The claim about optimized performance is outrageous.  I expect many people looking at the Generation Ucan website uncritically will understand this as meaning that performance is better if you use their HMS than if you use other carb sources during exercise.  The article in Nutrition that is offered as the only reliable scientific evidence given on the website flatly contradicts this interpretation.   There was no difference in performance (or fat burning during exercise) between the HMS group and the maltodextrin group in the study.

I have no doubt that company lawyers can parse the “optimized performance” statement to mean that Generation Ucan’s HMS produces optimized performance in the sense that it matches the “optimal” performance levels expected after ingesting carbs from candy, soda or energy drinks.  When you have to rely on lawyers to weasel out of charges of false advertising, there’s clearly something wrong.  Anyone with a lick of common sense can see that, at best, the “optimized performance” claim is highly misleading.  At worst, it is pure bullshit designed to sucker you into buying their product.

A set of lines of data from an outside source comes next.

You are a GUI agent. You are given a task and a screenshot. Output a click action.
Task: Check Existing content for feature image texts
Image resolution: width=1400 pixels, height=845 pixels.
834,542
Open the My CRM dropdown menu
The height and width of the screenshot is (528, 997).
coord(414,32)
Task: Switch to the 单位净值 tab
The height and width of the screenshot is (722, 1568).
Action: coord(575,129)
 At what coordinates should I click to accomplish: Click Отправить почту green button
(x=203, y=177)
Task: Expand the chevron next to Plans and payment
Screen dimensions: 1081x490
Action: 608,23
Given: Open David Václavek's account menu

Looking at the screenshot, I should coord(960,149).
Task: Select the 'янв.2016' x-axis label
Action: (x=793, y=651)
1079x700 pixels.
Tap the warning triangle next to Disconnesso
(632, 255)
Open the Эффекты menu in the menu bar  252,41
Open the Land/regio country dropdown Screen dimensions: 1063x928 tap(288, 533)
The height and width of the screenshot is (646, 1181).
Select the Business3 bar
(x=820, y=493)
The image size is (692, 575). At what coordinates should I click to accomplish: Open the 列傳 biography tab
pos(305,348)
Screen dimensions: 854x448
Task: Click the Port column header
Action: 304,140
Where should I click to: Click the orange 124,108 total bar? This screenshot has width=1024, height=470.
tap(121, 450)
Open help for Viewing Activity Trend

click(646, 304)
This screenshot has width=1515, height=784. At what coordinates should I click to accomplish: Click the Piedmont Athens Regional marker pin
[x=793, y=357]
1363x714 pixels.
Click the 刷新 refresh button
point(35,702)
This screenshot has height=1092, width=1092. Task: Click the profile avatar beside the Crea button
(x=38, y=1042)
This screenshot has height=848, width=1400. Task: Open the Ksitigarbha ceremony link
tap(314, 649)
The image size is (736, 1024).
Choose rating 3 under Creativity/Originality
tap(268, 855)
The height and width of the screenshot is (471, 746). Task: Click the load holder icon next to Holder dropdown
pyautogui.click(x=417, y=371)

What’s the take-home message about Generation Ucan’s HMS?  The product is likely to lower insulin levels.  This can be useful to people who want to burn fat.  If this is one of your goals, taking Generation Ucan’s HMS immediately after exercise may be useful.  If you are diabetic, don’t go near this product without consulting your doctor.  As far as supporting performance during exercise, their HMS is unlikely to be any better, or any worse, than many other sources of carbohydrates you can eat or drink on the bike.

What’s the take home message about the Generation Ucan company based on how they present themselves on their website?  Either the people who are trying to convince you to buy their HMS have the scientific training to tell the difference between good science and junk science or they don’t.  If they do, then the science heavy promotion on the Generation Ucan website is purposefully designed to mislead you into buying their product based on unsubstantiated claims that they figure you are either too ignorant or too stupid to recognize for what they are.  If they don’t, what are they doing marketing their product with a website that goes heavy on the science?  In either case, why should you believe anything they have to say?